No se duerman con Obama

No comprendo por qué la decisión del presidente Barack Obama en relación al Dream Act, ha sido recibida como un gesto positivo por los que nos preocupamos por el limbo migratorio. Que nos muestren dónde están los dientes de la mordida que se ha reportado dio el mandatario estadounidense.

Una minuciosa lectura de lo que anunció el presidente, el mismo que ha hecho caso omiso a todo lo propuesto para las reformas migratorias, nos muestra que nos está tomando el pelo.

Todo lo positivo y negativo que se dice motivó al presidente, que el próximo 6 de noviembre busca otro cuatrienio, tiene fundamento.

De acuerdo a dos de mis fuentes en Washington, D.C., la Casa Blanca se enteró de conversaciones que habían estado sosteniendo miembros latinos de la Cámara de Representantes. De particular preocupación para la administración Obama fue la posibilidad de que se hiciera pública la petición de que renunciara Janet Napolitano. La posible amenaza de que legisladores latinos pidieran a la actual secretaria de Homeland Security que se largara puso a correr a los asesores de Obama.

Es por eso que los que sueñan que los estudiantes nuestros que serían impactados por esta orden puedan continuar sus estudios aquí no pueden dormirse con la orden de boca que ha dado el presidente.

El desenlace durante la campaña por la presidencia sobre esta medida a la que ha sido empujado Obama ha de ser leña para la hoguera que Mitt Romney encenderá.

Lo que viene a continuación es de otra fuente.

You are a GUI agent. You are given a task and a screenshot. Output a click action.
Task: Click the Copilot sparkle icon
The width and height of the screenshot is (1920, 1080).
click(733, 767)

Los xenófobos usaran al máximo lo del Dream Act para motivar a muchos que ya ven a la “América” que ellos han conocido esfumándose.

Debemos estar claros que si Obama pierde la elección, un presidente Romney de seguro que cambiará más rápido que ligero la directriz verbal que ha dado el titular. No se duerman con lo que ha dicho Obama acerca del Dream Act, pues cuando despierten van a vivir una pesadilla.